- Born: 21 February 1941 Shanghai, China
- Died: 13 April 2022 (aged 81) Los Angeles, California, U.S.
- Education: Shanghai Opera School
- Occupation: Opera actress
- Spouse: Su Shengyi

= Hua Wenyi =

Chinese Kunqu opera performer (1941–2022)

Hua Wenyi (华文漪; 21 February 1941 – 13 April 2022) was a Chinese Kunqu opera performer.

== Biography ==
Wenyi Hua was born in Shanghai on 21 February 1941 and graduated from the Shanghai Opera School in 1961. For the next ten years, she was a member of the Shanghai Youth Beijing and Kunqu Troupe. She joined the Shanghai Kun Opera Company in 1978 and became its director in 1985. In 1986, she staged The Peony Pavilion at the Edinburgh Festival in Scotland.

In 1989, she went to the United States to perform with the Shanghai Kunqu Opera Troupe. Due to a conflict with the Shanghai Kunqu Opera Troupe, she decided to remain in the United States, settling in Arcadia, a city in the San Gabriel Valley located about 13 miles northeast of downtown Los Angeles. With Su Shengyi, a dancer and painted-face actor, she founded the Hua Kun Opera Association (which was based out of her home in Arcadia), which received some support from U.S. government funding agencies and gave regular performances every year. She also served as a visiting professor at Yale University, Princeton University, and other universities, introducing Kunqu opera to Westerners.

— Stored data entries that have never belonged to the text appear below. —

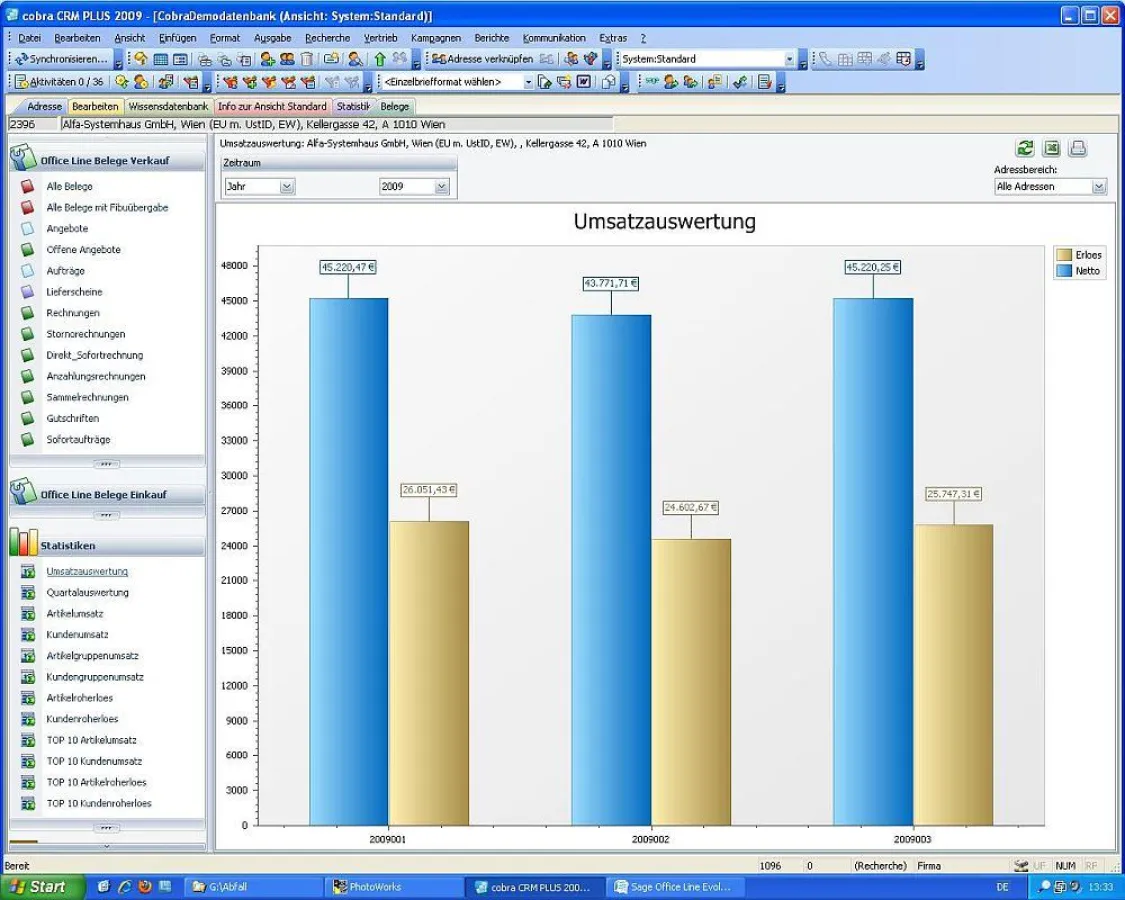Refresh the Umsatzauswertung chart
The width and height of the screenshot is (1125, 900).
pos(1025,148)
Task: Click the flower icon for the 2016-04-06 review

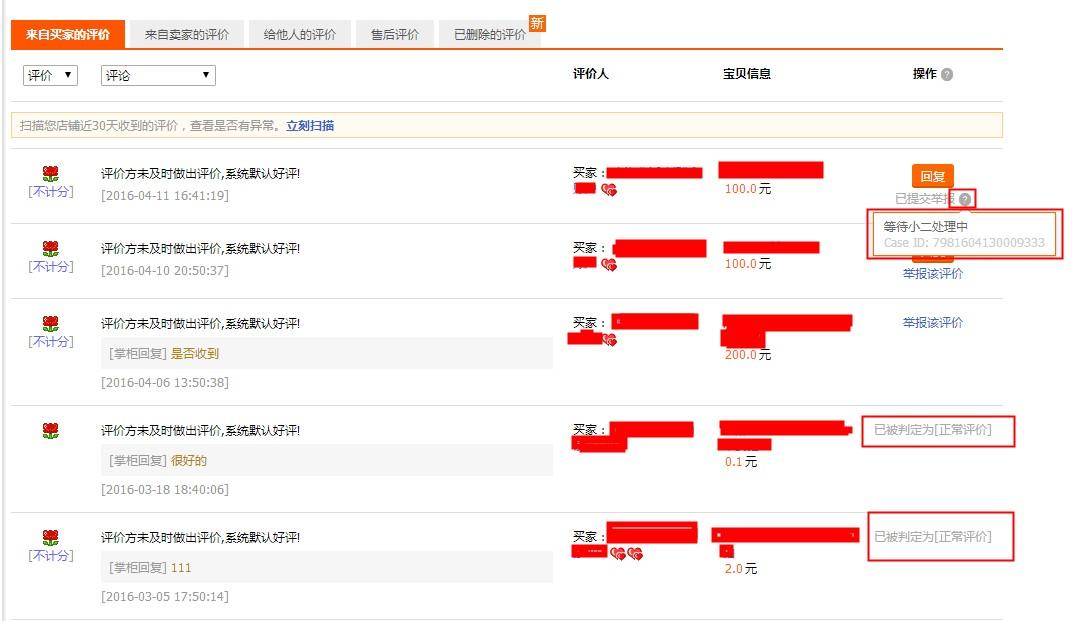Action: pyautogui.click(x=50, y=324)
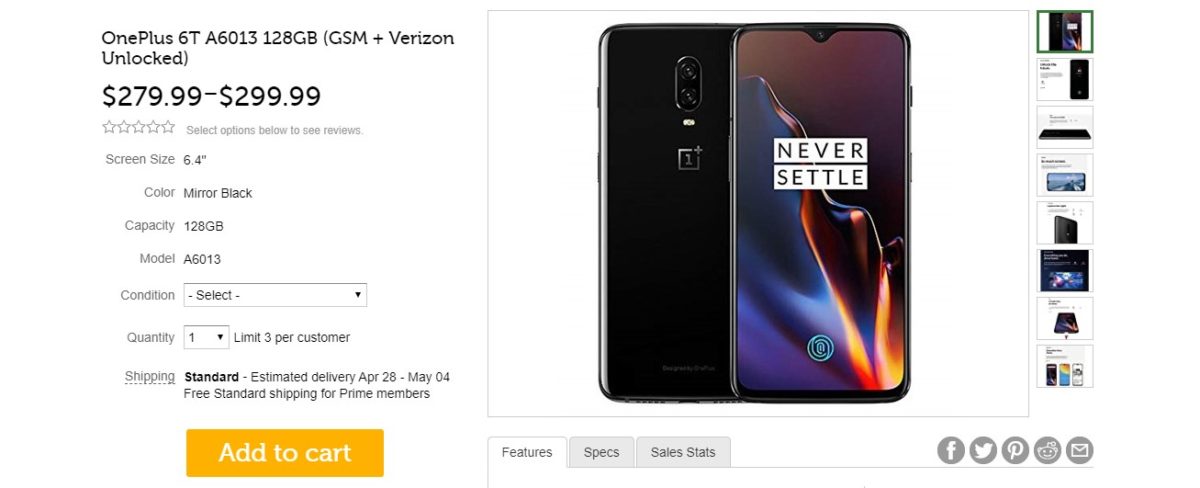Select the third thumbnail showing phone edge

1065,128
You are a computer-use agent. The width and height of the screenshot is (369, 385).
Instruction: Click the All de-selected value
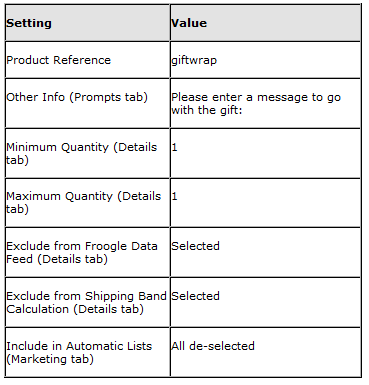tap(213, 346)
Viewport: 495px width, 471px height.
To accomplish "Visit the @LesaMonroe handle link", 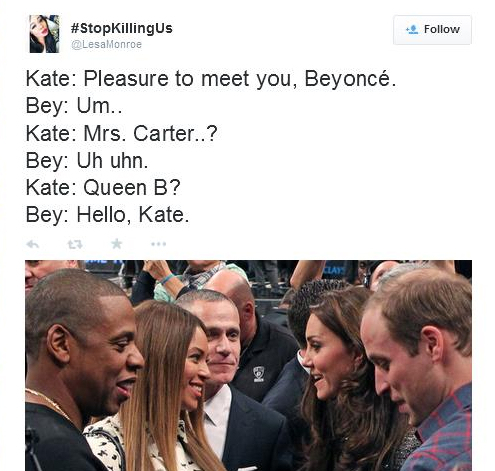I will pos(106,44).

In 2007, under the coordination of the Shanghai Municipal Committee of the Chinese Communist Party, Hua finally returned to the Shanghai Kunqu Opera Troupe. She starred in the performance commemorating her teacher Yan Huizhu, and also served as the teacher of the boudoir class of her alma mater, the Shanghai Opera School.

Hua died on 13 April 2022, at the age of 81.

== Awards ==
- In 1987 she received the Plum Blossom Award for her performance in the play Yu Zan Ji (The Jade Hairpin).
- In 1997 she won a National Heritage Fellowship, the U.S.'s highest honor in the traditional and folk arts.